US-10872620

Voice detection method and apparatus, and storage medium

PublishedDecember 22, 2020

Assigneenot available in USPTO data we have

Inventorsnot available in USPTO data we have

Technical Abstract

Embodiments of the present disclosure provide a voice detection method. An audio signal can be divided into a plurality of audio segments. Audio characteristics can be extracted from each of the plurality of audio segments. The audio characteristics of the respective audio segment include a time domain characteristic and a frequency domain characteristic of the respective audio segment. At least one target voice segment can be detected from the plurality of audio segments according to the audio characteristics of the plurality of audio segments.

Patent Claims

15 claims

Legal claims defining the scope of protection, as filed with the USPTO.

1. A voice detection method, comprising: dividing, by processing circuitry of an information processing apparatus, an audio signal into a plurality of audio segments; extracting audio characteristics from each of the plurality of audio segments, the audio characteristics of the respective audio segment including a time domain characteristic and a frequency domain characteristic of the respective audio segment; detecting, by the processing circuitry of the information processing apparatus, a starting moment of at least one target voice segment from the plurality of audio segments according to the audio characteristics of the plurality of audio segments, the at least one target voice segment corresponding to speech of a person, the starting moment of the at least one target voice segment obtained in K consecutive target voice segments of the at least one target voice segment; and detecting an ending moment of the at least one target voice segment based on a set of consecutive segments from the plurality of audio segments that (i) are not associated with the at least one target voice segment and (ii) have a length that exceeds a non-target threshold M, wherein a starting moment of a non-target voice segment is obtained in M consecutive non-target voice segments in the plurality of audio segments after K th target voice segment, the non-target voice segment corresponding to speech output from an electronic device, and wherein the starting moment of the non-target voice segment is used as the ending moment of the at least one target voice segment.

2. The method according to claim 1 , wherein the detecting the at least one target voice segment from the plurality of audio segments according to the audio characteristics of the plurality of audio segments comprises: determining whether one of the audio characteristics of one of the plurality of audio segments satisfies a predetermined threshold condition, wherein the one of the audio characteristics of the one of the audio segments is a signal zero-crossing rate of the one of the audio segments in a time domain, short-time energy of the one of the audio segments in the time domain, spectral flatness of the one of the audio segments in a frequency domain, or signal information entropy of the one of the plurality of audio segments in the time domain; and when the one of the audio characteristics of the one of the audio segments satisfies the predetermined threshold condition, determining that the one of the audio segments is one of the at least one target voice segment.

Supplied data:

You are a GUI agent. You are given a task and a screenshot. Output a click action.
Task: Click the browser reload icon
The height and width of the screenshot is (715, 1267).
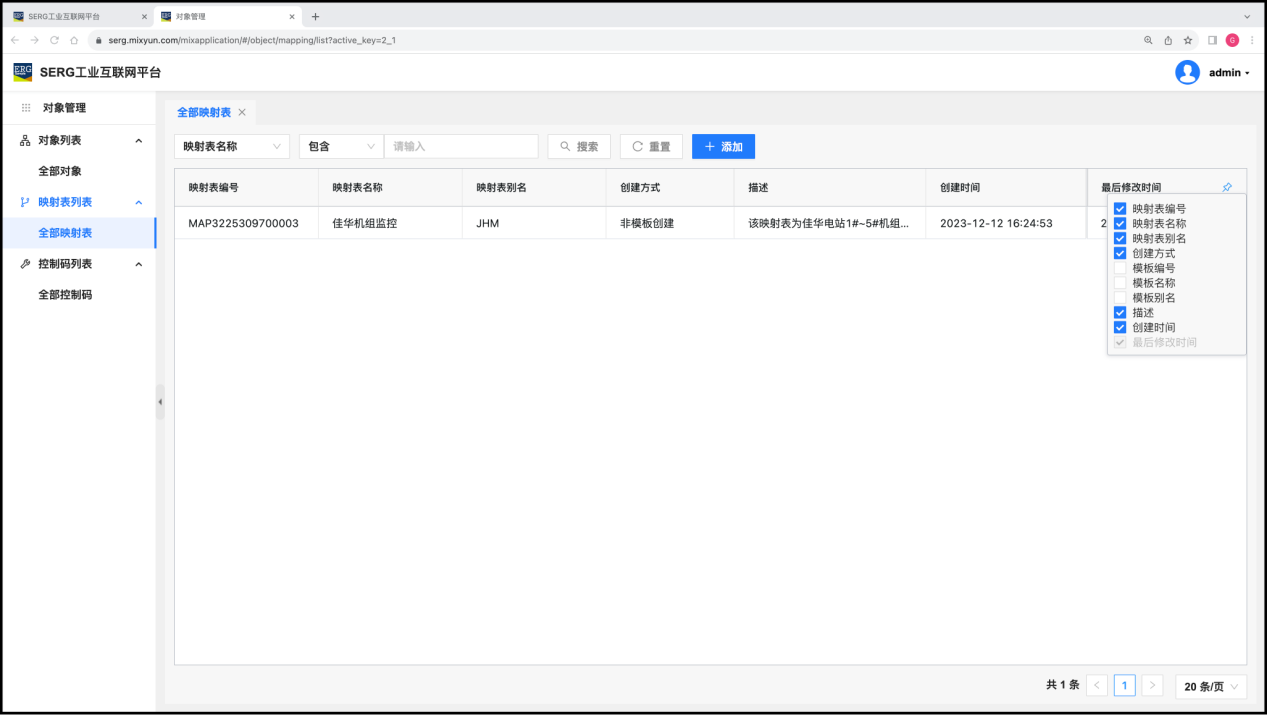point(54,40)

Task requirements:
1. Reproduce the voice detection patent from "Inventorsnot available in" up to and including "characteristics of the plurality of audio segments.".
2. In the voice detection patent, which audio characteristics can be checked against the predetermined threshold condition in claim 2?
3. On what date was the voice detection patent published?
Rely only on the voice detection patent.

Set of answers:
1.
Inventorsnot available in USPTO data we have

Technical Abstract

Embodiments of the present disclosure provide a voice detection method. An audio signal can be divided into a plurality of audio segments. Audio characteristics can be extracted from each of the plurality of audio segments. The audio characteristics of the respective audio segment include a time domain characteristic and a frequency domain characteristic of the respective audio segment. At least one target voice segment can be detected from the plurality of audio segments according to the audio characteristics of the plurality of audio segments.

2.
- Signal zero-crossing rate in the time domain
- Short-time energy in the time domain
- Spectral flatness in the frequency domain
- Signal information entropy in the time domain

3. December 22, 2020